The case of cryptocurrencies’ global relevance remains a moot point given its wildly volatile nature, an aspect which has spurred a billion dollar crypto-exchange market.
However, some entrepreneurs and companies are determined to bring needful price stability to the digital asset market.
Crypto-Trading Market Creating Huge Volatility
Cryptocurrencies are arguably the world’s most exciting high-risk, high-reward investment class, with billions of coins exchanging hands each day. At its peak, the crypto market was $200 billion short of the magnificent $1 trillion mark; however, it has since plunged to a $205 billion total market cap after the price frenzy was corrected in 2018.
Away from frantic Bitcoin swap trading, high-leverage investments and ETF hopefuls, a group of businesses are pivoted on creating a “stablecoin,” or a cryptocurrency that does not fluctuate in monetary value.
From an economic perspective, maintaining a stable monetary value for a decentralized, limited supply cryptocurrency is seemingly impossible; demand and supply metrics ensure prices keep increasing or decreasing, which is the case with a majority of the 1,800-plus cryptocurrencies in the world today–traded on just close to 200 exchanges.
To prevent this, stablecoin projects peg their digital tokens to a fiat currency–such as the U.S. dollar, British pound or Japanese yen–or are based on an underlying real-world asset like gold. Doing so ensures an inherent lack of volatility and increased confidence.
Stablecoins: The Bad and The Backed
Most controversial in this regard is Hong Kong-based Tether, which is partly owned by cryptocurrency exchange Bitfinex and claims to have over $2.7 billion backing its tokens. The outrageous claim has been subject to several public interest lawsuits and third-party audits, with each claim remaining undisputed to date.
Inspired by Tether’s dominance, or rather its lack of trust, prominent companies like Circle are developing native stablecoins. In fact, the crypto-finance company is set to launch a “USD Coin” in the near future.

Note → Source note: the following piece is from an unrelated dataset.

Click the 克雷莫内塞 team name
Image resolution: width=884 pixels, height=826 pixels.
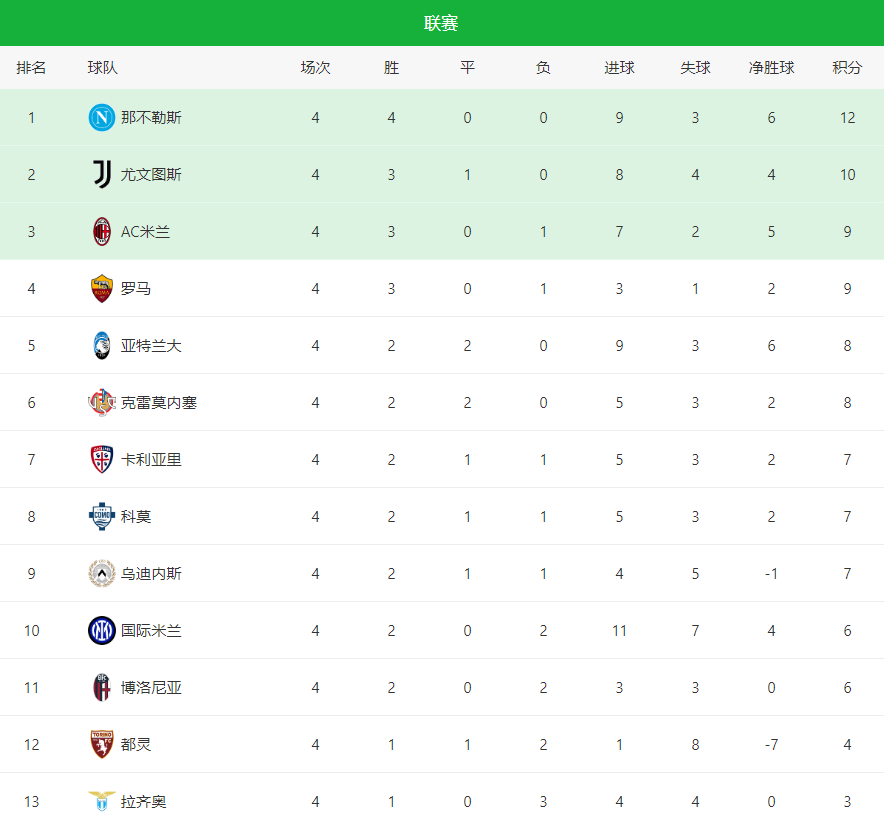(159, 403)
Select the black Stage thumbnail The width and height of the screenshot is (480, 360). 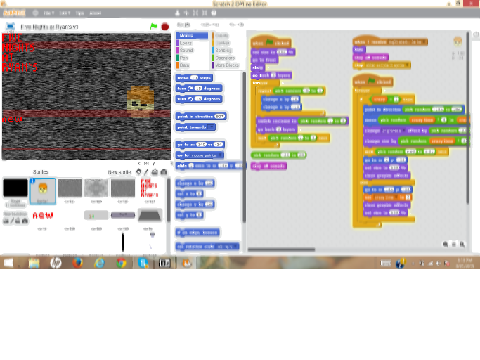[15, 188]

Circle CEO Jeremy Allaire explained the token concept to BBC, stating:
“Imagine a U.S. dollar coin that you can make payments with, use on crypto networks or use in smart contracts to pay dividends, but which you can convert back to fiat currency at any time.”
The USD coin is based on the Ethereum blockchain and Circle has set up internal regulatory standards, called “Center,” to overlook the protocol. The company has also highlighted Center as an integral part of its long-term vision and aims to build it as the leading platform for other stablecoin projects.

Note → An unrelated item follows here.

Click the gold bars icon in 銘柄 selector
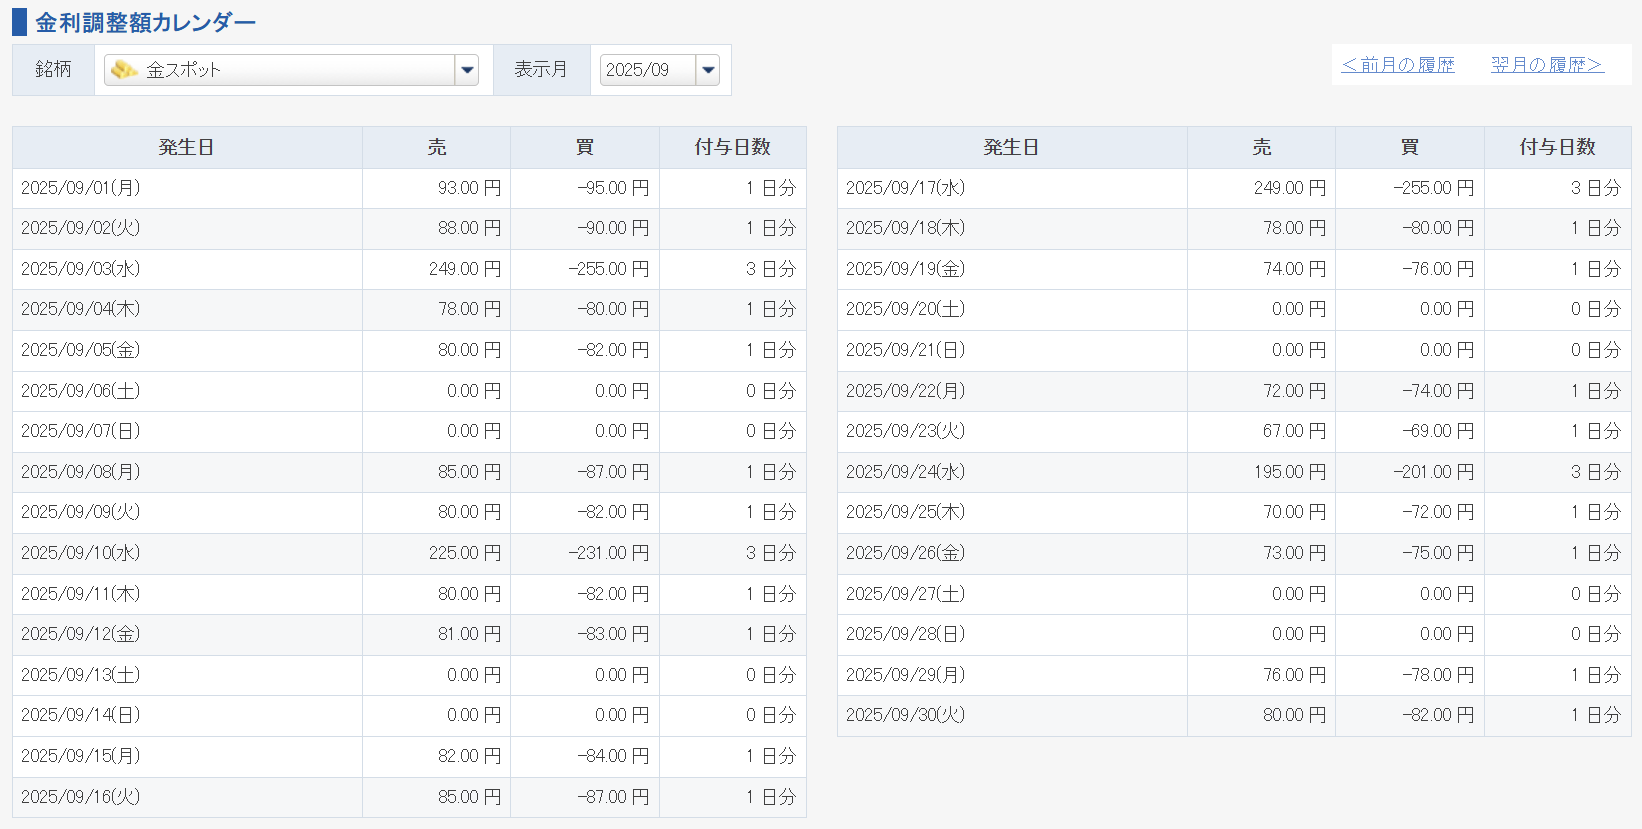 tap(124, 70)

Developing a New Financial System
Allaire added that cryptocurrencies are the “next layer of infrastructure” of the internet, enabling speed-of-light monetary transfers around the world and binding, verifiable contracts for trustless peer-to-peer businesses.
Circle is backed by big-name banks looking to enter the cryptocurrency market. For example, it raised $3 billion from Goldman Sachs and Baidu in 2017. Most recently, mining giant Bitmain led a $110 million investment round in the firm.

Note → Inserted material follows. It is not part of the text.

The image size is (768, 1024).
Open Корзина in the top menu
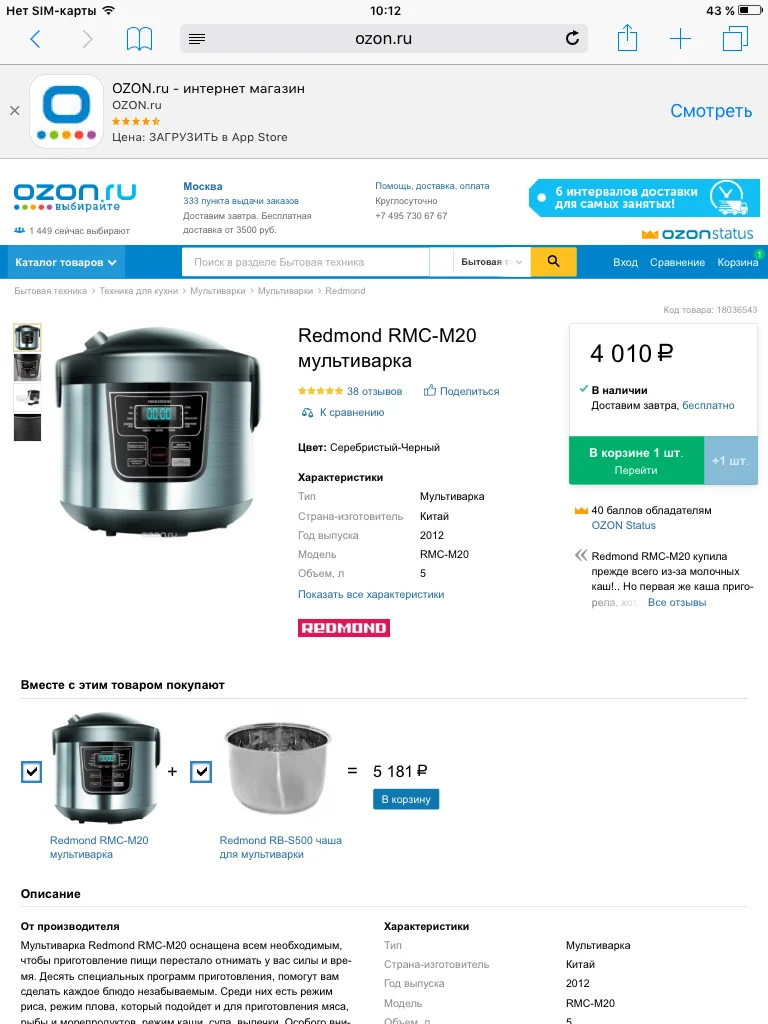pyautogui.click(x=737, y=262)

A comparable venture is Vancouver-based Stably, founded by Kory Hoang in 2017. The company is currently developing the “Stable USD” on the Ethereum blockchain, with Hoang calling the stablecoin market a “huge opportunity.”
“Fruit sellers on the streets in Zimbabwe could accept your digital payment via an app. Their fiat money is almost worthless, but they could receive tokens in seconds and sell them very easily for a small commission.”
However, some cryptocurrency executives remain divided over the best method of achieving price stability for digital assets.
Liquidity Equals Non-Volatility
London-based Coinfloor believes the market must attract far more money to ensure higher liquidity and large trading volumes, which subsequently leads to less volatility.
Coinfloor Director Obi Nwosu maintains that robust regulations will attract institutional money into the market, indicating stablecoins may not be needed if liquidity is adequate. However, he also notes widespread concerns about money laundering and terrorist financing must mitigate before the aforementioned is possible.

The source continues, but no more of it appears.